### Task item A:
Copy out the passage on dyslexia and touch-typing from "Understanding Dyslexia" up to and including "learn with it.".
### Task item B:
Answer these questions using the passage on dyslexia and touch-typing:
(i) What three things does the passage say dyslexia is not a sign of?
(ii) In the list of possible signs, what two examples of sequences are given?
(iii) Why is typing practice a requirement for the blind and visually impaired?
### Task item C:
Write the next part of the passage on dyslexia and touch-typing, picking up after its final sentence.

For lots of students who are struggling with dyslexia, learning in school can turn complicated real fast. The systems in place within modern society make each potential obstacle more challenging than the last. Exams, interviews, papers, and a whole lot of reading is everywhere. These areas of life can be affected by the way in which an individual processes information.

Lots of parents have found touch-typing to be a useful tool which can help people with dyslexia conquer challenges that are associated with their condition.

Understanding Dyslexia

One of the most important things to point out when discussing dyslexia is that it isn’t a sign of low intelligence, poor eyesight, or laziness. It’s a rather common condition and it alters the way the brain processes language — both spoken and written.

Dyslexia is a special learning need, and kids need to know how to learn with it.

Students diagnosed with dyslexia are quite competent at understanding complex ideas. And though this special learning need is something they won’t outgrow, it doesn’t mean it will hinder them in life. There are plenty of adults with dyslexia who are enjoying successful careers in various professional fields.

If you’re unsure about whether or not your child has dyslexia, consider some of the signs below. It’s good to evaluate them as early as possible so you can seek extra help and guidance along the way:

  • Difficulty in combining sounds to make words.
  • A hard time recognizing the letters of the alphabet.
  • It’s challenging to pick up new words.
  • Struggling with sequences like days of the week, or counting.
  • A hard time at rhyming.
  • Possessing smaller vocabulary than other children in their age group.
  • Difficulty with pronunciation or switching the first letters of words.
  • Struggling to match the letters with their sounds.
  • Difficulty in learning grammar
  • Having trouble with learning new skills

Learning While Having Dyslexia

For kids who are struggling with learning difficulties, the benefits of touch-typing go beyond simply enhancing performance at school, and later on, in your job.

Typing practice is a requirement for the blind and visually impaired, because it means they can navigate a keyboard without using eyes. So that means they can write quickly, efficiently, and accurately without forming letters by hand or see the words on the page.

So if touch-typing helps a lot for those with physical impairments, then it can definitely aid learning for dyslexic students.

### Data:
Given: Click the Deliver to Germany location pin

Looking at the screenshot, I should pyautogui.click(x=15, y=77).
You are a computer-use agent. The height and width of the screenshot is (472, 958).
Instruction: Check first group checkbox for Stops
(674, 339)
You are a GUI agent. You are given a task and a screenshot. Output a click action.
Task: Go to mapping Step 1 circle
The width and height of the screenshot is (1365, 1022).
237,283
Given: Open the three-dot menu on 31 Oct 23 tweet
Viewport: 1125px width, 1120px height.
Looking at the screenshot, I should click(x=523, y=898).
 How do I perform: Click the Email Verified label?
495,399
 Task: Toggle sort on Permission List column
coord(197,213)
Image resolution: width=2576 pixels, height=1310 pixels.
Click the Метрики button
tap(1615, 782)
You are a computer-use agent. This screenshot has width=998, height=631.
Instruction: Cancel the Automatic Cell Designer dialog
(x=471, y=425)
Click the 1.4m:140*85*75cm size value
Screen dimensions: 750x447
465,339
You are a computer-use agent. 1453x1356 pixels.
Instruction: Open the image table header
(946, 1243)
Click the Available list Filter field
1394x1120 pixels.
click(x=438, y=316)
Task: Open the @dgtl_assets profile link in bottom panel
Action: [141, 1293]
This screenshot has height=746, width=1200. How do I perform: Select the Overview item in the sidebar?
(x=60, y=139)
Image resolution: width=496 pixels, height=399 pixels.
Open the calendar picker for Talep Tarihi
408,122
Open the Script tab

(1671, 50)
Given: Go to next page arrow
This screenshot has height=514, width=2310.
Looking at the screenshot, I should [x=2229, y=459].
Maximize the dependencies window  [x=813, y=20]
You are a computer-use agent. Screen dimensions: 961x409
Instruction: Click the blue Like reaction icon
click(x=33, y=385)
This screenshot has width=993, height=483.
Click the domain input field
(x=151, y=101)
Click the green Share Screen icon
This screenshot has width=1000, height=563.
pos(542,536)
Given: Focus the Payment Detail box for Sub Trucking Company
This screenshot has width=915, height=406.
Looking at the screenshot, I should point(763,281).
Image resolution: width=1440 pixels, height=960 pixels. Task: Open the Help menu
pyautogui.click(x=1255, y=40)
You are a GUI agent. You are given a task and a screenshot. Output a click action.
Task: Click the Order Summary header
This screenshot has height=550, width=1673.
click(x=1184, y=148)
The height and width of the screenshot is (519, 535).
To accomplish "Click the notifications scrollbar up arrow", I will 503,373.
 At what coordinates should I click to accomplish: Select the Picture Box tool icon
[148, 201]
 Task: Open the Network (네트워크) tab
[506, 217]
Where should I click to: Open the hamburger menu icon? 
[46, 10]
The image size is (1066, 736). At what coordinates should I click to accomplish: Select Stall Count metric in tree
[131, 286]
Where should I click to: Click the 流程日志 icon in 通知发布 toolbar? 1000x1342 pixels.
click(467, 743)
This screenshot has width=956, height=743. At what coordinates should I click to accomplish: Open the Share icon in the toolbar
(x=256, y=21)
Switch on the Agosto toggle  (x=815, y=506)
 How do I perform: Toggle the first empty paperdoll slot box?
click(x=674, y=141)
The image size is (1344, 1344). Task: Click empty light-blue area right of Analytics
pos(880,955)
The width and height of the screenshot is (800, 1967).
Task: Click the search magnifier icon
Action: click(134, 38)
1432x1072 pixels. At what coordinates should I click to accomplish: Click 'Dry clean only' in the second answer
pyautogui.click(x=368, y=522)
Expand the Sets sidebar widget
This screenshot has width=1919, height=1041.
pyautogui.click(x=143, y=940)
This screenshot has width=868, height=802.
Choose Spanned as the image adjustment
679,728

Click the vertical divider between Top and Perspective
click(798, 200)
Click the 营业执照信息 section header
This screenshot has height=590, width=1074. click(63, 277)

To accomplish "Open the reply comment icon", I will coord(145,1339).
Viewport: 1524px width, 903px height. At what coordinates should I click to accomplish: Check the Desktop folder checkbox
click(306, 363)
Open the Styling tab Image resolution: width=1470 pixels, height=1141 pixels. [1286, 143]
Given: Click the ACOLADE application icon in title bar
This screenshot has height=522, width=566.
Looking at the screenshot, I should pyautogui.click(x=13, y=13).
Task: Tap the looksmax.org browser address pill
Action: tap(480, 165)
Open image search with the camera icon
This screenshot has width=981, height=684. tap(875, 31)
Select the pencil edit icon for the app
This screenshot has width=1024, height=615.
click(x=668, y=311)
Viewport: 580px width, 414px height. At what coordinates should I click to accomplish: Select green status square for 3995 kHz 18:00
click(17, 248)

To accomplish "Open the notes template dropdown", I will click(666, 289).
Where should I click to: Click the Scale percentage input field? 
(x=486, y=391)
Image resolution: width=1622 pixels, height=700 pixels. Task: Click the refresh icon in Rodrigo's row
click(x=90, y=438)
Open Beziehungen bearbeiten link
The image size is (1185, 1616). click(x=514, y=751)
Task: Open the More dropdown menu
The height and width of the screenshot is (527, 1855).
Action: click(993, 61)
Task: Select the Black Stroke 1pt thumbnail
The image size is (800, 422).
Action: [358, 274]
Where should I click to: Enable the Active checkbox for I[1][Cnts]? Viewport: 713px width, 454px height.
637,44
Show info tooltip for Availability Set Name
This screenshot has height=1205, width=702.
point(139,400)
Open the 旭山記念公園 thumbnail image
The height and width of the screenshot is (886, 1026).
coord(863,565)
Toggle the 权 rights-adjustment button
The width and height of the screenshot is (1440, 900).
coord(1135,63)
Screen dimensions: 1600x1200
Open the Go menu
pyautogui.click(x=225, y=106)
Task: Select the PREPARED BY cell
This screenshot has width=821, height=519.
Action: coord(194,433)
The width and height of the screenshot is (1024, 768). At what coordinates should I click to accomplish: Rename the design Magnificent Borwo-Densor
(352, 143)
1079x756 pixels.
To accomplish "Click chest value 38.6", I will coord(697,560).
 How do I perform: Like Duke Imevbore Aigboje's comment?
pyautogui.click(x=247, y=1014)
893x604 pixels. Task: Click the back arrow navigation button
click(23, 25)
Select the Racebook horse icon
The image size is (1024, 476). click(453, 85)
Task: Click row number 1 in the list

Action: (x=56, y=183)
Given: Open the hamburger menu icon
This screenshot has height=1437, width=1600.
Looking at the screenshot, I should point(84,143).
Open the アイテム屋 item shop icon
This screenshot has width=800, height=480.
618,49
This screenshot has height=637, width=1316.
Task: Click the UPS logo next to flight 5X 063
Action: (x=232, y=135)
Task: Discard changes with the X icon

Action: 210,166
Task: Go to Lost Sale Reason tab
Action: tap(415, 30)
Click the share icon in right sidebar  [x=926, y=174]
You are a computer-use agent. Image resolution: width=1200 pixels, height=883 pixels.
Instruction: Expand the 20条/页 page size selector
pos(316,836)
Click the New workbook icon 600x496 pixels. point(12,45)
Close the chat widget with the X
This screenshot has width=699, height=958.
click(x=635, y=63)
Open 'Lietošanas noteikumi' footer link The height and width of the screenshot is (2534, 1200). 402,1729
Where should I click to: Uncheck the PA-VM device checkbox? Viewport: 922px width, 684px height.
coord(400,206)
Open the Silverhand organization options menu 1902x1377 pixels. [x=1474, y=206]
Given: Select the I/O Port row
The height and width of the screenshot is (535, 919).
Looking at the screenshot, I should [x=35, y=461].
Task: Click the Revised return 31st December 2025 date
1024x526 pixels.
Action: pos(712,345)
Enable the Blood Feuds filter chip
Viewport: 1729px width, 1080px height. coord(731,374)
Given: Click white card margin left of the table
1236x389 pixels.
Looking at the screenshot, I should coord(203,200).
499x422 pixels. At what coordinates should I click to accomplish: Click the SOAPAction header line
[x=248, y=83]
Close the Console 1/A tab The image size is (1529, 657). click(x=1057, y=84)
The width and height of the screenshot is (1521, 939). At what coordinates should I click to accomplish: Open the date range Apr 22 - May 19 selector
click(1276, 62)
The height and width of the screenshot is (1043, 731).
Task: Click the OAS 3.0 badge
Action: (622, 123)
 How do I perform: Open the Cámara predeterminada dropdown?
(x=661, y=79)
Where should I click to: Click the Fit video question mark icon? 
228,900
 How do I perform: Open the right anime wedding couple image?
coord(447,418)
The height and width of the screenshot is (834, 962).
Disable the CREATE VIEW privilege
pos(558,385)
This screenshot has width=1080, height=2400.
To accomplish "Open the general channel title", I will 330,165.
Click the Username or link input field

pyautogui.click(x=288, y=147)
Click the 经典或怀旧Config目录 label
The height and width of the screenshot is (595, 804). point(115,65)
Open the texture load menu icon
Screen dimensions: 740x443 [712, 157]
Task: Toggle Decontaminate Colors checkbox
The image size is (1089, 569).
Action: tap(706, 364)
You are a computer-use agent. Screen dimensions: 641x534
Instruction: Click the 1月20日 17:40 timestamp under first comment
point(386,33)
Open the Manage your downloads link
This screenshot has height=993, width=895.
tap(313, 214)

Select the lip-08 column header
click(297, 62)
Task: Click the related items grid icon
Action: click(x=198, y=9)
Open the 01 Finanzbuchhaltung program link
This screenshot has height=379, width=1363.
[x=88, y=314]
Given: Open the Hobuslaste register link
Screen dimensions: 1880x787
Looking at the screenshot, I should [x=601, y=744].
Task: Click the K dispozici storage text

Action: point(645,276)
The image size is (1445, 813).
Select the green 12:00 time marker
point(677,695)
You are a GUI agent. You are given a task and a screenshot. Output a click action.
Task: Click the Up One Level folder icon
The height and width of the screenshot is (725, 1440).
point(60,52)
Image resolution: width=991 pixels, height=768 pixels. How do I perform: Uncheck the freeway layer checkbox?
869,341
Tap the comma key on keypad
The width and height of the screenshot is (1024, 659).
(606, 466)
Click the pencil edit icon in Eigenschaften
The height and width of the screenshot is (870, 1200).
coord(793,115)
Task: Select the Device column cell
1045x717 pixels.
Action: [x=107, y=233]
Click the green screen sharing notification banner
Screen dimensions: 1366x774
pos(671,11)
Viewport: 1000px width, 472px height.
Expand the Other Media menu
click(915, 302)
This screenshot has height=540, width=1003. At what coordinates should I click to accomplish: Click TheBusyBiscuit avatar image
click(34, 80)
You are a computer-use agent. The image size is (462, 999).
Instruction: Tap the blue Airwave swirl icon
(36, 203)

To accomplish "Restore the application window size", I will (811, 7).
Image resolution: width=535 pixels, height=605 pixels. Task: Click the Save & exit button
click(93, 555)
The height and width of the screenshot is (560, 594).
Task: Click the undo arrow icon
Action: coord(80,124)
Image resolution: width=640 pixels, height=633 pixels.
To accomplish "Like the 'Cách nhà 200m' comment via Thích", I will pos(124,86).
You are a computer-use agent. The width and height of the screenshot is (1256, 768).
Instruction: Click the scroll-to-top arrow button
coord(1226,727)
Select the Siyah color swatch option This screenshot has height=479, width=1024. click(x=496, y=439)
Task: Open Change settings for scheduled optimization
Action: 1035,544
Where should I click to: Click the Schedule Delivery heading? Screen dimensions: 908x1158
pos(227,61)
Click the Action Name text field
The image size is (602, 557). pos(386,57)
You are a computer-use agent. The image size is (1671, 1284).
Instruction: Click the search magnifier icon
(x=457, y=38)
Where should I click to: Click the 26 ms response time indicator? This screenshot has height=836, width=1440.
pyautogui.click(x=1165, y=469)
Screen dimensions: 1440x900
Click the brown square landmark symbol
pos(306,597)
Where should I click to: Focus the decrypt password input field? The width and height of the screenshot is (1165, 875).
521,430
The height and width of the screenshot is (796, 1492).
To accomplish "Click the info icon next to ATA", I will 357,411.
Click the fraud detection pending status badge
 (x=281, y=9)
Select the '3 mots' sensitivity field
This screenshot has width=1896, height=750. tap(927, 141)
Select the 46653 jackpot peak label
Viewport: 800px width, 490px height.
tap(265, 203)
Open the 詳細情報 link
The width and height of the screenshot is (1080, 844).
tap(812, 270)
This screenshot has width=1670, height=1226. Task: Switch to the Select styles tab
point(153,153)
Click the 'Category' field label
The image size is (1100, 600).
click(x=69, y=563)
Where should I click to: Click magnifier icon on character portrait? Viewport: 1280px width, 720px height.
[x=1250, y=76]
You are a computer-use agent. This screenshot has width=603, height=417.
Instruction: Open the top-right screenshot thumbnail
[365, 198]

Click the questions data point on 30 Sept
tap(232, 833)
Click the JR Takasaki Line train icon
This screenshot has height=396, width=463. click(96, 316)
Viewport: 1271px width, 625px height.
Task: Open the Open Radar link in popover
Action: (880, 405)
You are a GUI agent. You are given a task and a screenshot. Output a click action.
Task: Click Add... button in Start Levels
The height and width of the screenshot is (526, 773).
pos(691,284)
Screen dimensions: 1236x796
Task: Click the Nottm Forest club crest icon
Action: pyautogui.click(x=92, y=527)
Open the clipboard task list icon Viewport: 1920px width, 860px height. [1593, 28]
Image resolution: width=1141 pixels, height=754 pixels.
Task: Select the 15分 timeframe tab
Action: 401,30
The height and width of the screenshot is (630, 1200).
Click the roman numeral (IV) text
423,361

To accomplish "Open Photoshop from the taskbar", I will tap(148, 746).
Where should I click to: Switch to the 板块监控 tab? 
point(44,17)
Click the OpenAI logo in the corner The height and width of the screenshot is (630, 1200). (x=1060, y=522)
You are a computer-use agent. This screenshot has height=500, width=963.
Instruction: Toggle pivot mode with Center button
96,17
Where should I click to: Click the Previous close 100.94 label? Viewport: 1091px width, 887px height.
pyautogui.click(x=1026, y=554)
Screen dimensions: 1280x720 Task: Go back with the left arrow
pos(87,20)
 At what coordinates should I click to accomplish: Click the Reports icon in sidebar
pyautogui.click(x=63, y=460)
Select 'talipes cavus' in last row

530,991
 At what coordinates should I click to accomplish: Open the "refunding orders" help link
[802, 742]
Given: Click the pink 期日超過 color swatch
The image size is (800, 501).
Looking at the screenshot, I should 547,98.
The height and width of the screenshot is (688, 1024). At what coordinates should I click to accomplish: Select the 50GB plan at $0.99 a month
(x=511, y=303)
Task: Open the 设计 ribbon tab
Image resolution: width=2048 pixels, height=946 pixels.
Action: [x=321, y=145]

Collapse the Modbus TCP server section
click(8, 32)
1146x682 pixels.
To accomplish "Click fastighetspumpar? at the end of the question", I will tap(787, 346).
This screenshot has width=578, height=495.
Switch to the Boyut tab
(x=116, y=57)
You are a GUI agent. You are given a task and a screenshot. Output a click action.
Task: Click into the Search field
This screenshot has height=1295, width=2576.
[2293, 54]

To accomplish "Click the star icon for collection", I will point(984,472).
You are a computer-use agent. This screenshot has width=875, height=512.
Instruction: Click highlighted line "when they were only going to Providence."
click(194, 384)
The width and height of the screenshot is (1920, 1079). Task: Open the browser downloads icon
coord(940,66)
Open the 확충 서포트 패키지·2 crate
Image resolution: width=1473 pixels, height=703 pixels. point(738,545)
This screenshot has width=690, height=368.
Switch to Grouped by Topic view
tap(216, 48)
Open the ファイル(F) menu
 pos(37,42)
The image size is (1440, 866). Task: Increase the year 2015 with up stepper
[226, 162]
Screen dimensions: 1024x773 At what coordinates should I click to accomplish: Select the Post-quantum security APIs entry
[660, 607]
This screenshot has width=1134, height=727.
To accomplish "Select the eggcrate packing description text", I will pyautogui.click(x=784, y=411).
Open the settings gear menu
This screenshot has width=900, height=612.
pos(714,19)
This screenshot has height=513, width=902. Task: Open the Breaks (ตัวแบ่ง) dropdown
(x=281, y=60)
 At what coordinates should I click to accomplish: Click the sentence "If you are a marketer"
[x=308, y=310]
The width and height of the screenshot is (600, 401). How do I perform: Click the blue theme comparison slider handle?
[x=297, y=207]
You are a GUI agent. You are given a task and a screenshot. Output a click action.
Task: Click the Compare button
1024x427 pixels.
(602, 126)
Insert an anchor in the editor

### Response area A:
Understanding Dyslexia

One of the most important things to point out when discussing dyslexia is that it isn’t a sign of low intelligence, poor eyesight, or laziness. It’s a rather common condition and it alters the way the brain processes language — both spoken and written.

Dyslexia is a special learning need, and kids need to know how to learn with it.

### Response area B:
(i) Low intelligence, poor eyesight, or laziness.
(ii) Days of the week and counting.
(iii) Because it means they can navigate a keyboard without using their eyes.

### Response area C:
For a dyslexic student, learning how to touch-type (or type correctly, in general) emphasizes spelling and phonics. A repeated encounter with high frequency words also helps with training learners to recognize words by sight. It saves them from the decoding process that causes some trouble in reading.

In addition to spelling and phonics, it also improves vocabulary, memory, and reading. Parents can infuse fun into this activity by introducing typing games. Typing gives dyslexic students an alternative way to learn. The muscle memory that’s involved in touch-typing transforms spelling into a series of patterns on the keyboard. It makes mistakes in spelling words or transposing much less common.

As a general rule, students who’ve learned touch typing at an early age can perform better in a typing speed test, general typing test, and other types of exams which involve the skills mentioned above, regardless of whether or not they have dyslexia.

Typing to Enhance Learning 

Experts do confirm that dyslexic kids as young as 6-7 years old can learn how to type, as soon as their hands can fit comfortably above the keyboard. Learning how to type supports a young learner’s literacy skill development, and proves a useful skill for new writers as well.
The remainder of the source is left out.